• _What is needed_
Copy every one of the items below line for line, without changing a single character.

• _Data for this task_

----------

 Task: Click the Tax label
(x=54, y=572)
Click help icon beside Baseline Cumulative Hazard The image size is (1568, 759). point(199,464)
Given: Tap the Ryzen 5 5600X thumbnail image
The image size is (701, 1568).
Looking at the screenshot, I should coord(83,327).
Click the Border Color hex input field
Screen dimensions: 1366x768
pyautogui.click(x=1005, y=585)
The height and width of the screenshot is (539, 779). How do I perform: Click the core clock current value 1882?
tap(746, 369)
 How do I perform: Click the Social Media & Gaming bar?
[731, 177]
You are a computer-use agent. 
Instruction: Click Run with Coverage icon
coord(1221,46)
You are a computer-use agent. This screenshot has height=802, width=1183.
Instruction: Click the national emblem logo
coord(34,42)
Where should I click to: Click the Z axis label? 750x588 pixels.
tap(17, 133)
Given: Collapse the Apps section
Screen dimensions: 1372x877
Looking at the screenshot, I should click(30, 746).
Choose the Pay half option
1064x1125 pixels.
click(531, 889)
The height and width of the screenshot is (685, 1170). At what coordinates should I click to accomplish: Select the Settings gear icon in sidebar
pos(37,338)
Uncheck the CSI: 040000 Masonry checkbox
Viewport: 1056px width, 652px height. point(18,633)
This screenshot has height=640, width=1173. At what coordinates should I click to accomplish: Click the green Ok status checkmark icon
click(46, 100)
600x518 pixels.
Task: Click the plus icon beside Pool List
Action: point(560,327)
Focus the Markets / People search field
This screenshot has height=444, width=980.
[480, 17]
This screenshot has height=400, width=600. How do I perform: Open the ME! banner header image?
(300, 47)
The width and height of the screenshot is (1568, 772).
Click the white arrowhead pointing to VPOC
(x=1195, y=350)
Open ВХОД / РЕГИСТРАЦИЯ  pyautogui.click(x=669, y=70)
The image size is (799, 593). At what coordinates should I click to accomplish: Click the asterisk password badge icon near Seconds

----------

• _Task output_
 Task: Click the Tax label
(x=54, y=572)
Click help icon beside Baseline Cumulative Hazard The image size is (1568, 759). point(199,464)
Given: Tap the Ryzen 5 5600X thumbnail image
The image size is (701, 1568).
Looking at the screenshot, I should coord(83,327).
Click the Border Color hex input field
Screen dimensions: 1366x768
pyautogui.click(x=1005, y=585)
The height and width of the screenshot is (539, 779). How do I perform: Click the core clock current value 1882?
tap(746, 369)
 How do I perform: Click the Social Media & Gaming bar?
[731, 177]
You are a computer-use agent. 
Instruction: Click Run with Coverage icon
coord(1221,46)
You are a computer-use agent. This screenshot has height=802, width=1183.
Instruction: Click the national emblem logo
coord(34,42)
Where should I click to: Click the Z axis label? 750x588 pixels.
tap(17, 133)
Given: Collapse the Apps section
Screen dimensions: 1372x877
Looking at the screenshot, I should click(30, 746).
Choose the Pay half option
1064x1125 pixels.
click(531, 889)
The height and width of the screenshot is (685, 1170). At what coordinates should I click to accomplish: Select the Settings gear icon in sidebar
pos(37,338)
Uncheck the CSI: 040000 Masonry checkbox
Viewport: 1056px width, 652px height. point(18,633)
This screenshot has height=640, width=1173. At what coordinates should I click to accomplish: Click the green Ok status checkmark icon
click(46, 100)
600x518 pixels.
Task: Click the plus icon beside Pool List
Action: point(560,327)
Focus the Markets / People search field
This screenshot has height=444, width=980.
[480, 17]
This screenshot has height=400, width=600. How do I perform: Open the ME! banner header image?
(300, 47)
The width and height of the screenshot is (1568, 772).
Click the white arrowhead pointing to VPOC
(x=1195, y=350)
Open ВХОД / РЕГИСТРАЦИЯ  pyautogui.click(x=669, y=70)
The image size is (799, 593). At what coordinates should I click to accomplish: Click the asterisk password badge icon near Seconds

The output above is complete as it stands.